The Arthashastra describes the production of zinc. The Rasaratnakara by Nagarjuna describes the production of brass and zinc. There are references of medicinal uses of zinc in the Charaka Samhita (300 BCE). The Rasaratna Samuchaya (800 CE) explains the existence of two types of ores for zinc metal, one of which is ideal for metal extraction while the other is used for medicinal purpose It also describes two methods of zinc distillation. 

Early history (—200 BCE)

Recent excavations in Middle Ganges Valley conducted by archaeologist Rakesh Tewari show iron working in India may have begun as early as 1800 BCE. Archaeological sites in India, such as Malhar, Dadupur, Raja Nala Ka Tila and Lahuradewa in the state of Uttar Pradesh show iron implements in the period between 1800 BCE-1200 BCE. Sahi (1979: 366) concluded that by the early 13th century BCE, iron smelting was definitely practiced on a bigger scale in India, suggesting that the date the technology’s early period may well be placed as early as the 16th century BCE. 

Some of the early iron objects found in India are dated to 1400 BCE by employing the method of radio carbon dating. Spikes, knives, daggers, arrow-heads, bowls, spoons, saucepans, axes, chisels, tongs, door fittings etc. ranging from 600 BCE—200 BCE have been discovered from several archaeological sites. In Southern India (present day Mysore) iron appeared as early as the 12th or 11th century BCE. These developments were too early for any significant close contact with the northwest of the country. 

The earliest available Bronze age swords of copper discovered from the Harappan sites in Pakistan date back to 2300 BCE. Swords have been recovered in archaeological findings throughout the Ganges-Jamuna Doab region of India, consisting of bronze but more commonly copper. Diverse specimens have been discovered in Fatehgarh, where there are several varieties of hilt. These swords have been variously dated to periods between 1700 and 1400 BCE, but were probably used more extensively during the opening centuries of the 1st millennium BCE. 

The beginning of the 1st millennium BCE saw extensive developments in iron metallurgy in India. Technological advancement and mastery of iron metallurgy was achieved during this period of peaceful settlements. The years between 322 and 185 BCE saw several advancements being made to the technology involved in metallurgy during the politically stable Maurya period (322—185 BCE). Greek historian Herodotus (431—425 BCE) wrote the first western account of the use of iron in India. 

Perhaps as early as 300 BCE—although certainly by 200 CE—high quality steel was being produced in southern India by what Europeans would later call the crucible technique. In this system, high-purity wrought iron, charcoal, and glass were mixed in a crucible and heated until the iron melted and absorbed the carbon. The first crucible steel was the wootz steel that originated in India before the beginning of the common era. Wootz steel was widely exported and traded throughout ancient Europe, China, the Arab world, and became particularly famous in the Middle East, where it became known as Damascus steel. Archaeological evidence suggests that this manufacturing process was already in existence in South India well before the common era. 

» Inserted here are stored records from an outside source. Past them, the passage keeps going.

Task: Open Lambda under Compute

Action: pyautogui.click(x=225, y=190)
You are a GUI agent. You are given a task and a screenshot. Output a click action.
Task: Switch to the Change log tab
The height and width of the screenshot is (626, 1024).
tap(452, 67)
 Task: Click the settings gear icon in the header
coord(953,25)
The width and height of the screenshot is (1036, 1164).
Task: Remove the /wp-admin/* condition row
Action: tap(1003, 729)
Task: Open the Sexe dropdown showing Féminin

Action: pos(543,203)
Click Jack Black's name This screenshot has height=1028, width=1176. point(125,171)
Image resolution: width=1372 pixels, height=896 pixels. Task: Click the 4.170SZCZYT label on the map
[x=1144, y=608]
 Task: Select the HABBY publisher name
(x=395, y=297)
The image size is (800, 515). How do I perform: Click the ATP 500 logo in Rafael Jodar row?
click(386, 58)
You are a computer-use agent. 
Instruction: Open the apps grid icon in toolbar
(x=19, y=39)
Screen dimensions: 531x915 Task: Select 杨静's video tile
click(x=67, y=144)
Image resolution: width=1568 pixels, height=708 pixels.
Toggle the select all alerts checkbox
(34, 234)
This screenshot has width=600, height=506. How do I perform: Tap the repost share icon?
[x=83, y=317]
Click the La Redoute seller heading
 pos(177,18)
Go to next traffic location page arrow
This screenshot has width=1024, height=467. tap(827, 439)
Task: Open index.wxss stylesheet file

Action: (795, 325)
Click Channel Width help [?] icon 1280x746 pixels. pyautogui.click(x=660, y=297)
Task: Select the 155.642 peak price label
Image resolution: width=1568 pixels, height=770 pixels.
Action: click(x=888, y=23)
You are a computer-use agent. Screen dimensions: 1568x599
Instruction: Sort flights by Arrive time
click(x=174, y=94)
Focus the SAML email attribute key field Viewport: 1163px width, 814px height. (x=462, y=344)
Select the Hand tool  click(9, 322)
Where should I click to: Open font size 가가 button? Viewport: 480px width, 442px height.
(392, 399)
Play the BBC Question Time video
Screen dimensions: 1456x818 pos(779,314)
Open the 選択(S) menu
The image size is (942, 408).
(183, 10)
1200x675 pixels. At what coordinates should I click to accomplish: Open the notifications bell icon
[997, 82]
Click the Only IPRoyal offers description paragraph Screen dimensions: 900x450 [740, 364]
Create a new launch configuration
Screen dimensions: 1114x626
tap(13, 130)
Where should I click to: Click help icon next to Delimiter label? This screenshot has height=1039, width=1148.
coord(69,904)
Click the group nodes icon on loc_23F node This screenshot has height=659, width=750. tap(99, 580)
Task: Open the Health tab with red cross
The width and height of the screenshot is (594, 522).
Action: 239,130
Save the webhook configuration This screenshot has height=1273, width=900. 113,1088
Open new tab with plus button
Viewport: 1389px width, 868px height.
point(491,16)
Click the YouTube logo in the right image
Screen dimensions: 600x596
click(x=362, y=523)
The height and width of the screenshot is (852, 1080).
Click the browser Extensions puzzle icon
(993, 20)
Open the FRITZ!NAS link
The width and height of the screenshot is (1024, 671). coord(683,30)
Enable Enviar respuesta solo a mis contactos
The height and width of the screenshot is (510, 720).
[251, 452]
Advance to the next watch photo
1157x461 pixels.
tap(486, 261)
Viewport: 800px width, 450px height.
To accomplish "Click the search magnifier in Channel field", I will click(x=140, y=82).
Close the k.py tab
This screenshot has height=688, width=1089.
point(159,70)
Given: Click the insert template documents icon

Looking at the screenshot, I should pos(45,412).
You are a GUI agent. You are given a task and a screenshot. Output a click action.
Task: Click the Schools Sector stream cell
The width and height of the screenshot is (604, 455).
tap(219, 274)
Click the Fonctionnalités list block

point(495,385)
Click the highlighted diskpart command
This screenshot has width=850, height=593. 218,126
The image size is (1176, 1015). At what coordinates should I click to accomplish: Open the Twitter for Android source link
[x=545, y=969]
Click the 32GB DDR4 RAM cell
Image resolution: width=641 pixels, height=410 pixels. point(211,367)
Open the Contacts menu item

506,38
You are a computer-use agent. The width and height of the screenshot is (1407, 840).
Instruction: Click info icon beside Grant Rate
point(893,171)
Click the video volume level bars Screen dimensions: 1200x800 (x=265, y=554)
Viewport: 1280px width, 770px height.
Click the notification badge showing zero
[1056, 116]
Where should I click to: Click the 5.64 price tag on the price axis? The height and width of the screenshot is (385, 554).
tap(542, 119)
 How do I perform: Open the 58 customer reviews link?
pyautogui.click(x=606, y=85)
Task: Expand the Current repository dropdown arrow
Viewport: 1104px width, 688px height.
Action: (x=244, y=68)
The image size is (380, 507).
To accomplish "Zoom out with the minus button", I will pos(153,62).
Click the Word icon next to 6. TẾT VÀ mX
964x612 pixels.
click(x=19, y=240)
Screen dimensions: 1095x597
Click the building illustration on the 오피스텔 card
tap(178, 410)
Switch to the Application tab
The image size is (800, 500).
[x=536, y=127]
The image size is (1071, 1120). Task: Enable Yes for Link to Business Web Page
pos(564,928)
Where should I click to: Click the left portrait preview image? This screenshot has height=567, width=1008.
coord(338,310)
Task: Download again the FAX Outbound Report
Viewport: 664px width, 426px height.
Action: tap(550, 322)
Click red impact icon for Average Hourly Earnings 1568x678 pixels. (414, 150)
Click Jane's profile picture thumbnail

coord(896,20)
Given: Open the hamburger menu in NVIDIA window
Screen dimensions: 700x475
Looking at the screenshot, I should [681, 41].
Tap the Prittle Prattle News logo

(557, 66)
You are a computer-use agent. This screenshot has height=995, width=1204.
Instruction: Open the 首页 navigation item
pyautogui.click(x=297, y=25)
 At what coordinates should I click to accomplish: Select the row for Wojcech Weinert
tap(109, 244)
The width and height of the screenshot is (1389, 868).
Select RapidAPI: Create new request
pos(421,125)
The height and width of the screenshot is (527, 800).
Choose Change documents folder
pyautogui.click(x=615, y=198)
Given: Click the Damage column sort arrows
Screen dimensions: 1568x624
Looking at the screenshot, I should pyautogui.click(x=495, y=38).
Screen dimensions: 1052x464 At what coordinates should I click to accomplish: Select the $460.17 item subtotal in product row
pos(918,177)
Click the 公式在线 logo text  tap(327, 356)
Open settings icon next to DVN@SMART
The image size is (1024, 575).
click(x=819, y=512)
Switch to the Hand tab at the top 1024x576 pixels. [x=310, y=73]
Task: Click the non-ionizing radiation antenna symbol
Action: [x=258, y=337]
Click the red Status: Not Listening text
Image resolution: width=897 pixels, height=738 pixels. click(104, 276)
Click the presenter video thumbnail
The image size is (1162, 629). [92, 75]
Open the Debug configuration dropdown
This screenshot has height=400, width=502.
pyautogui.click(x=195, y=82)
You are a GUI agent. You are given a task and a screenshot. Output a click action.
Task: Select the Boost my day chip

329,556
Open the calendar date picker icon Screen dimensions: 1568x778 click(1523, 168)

Zinc mines of Zawar, near Udaipur, Rajasthan, were active during 400 BCE. There are references of medicinal uses of zinc in the Charaka Samhita (300 BCE). The Periplus Maris Erythraei mentions weapons of Indian iron and steel being exported from India to Greece. 

Early Common Era—Early Modern Era

The world’s first iron pillar was the Iron pillar of Delhi—erected at the times of Chandragupta II Vikramaditya (375–413), often considered as one of the finest pieces of ancient metallurgy. The swords manufactured in Indian workshops find written mention in the works of Muhammad al-Idrisi (flourished 1154). Indian Blades made of Damascus steel found their way into Persia. European scholars—during the 14th century—studied Indian casting and metallurgy technology.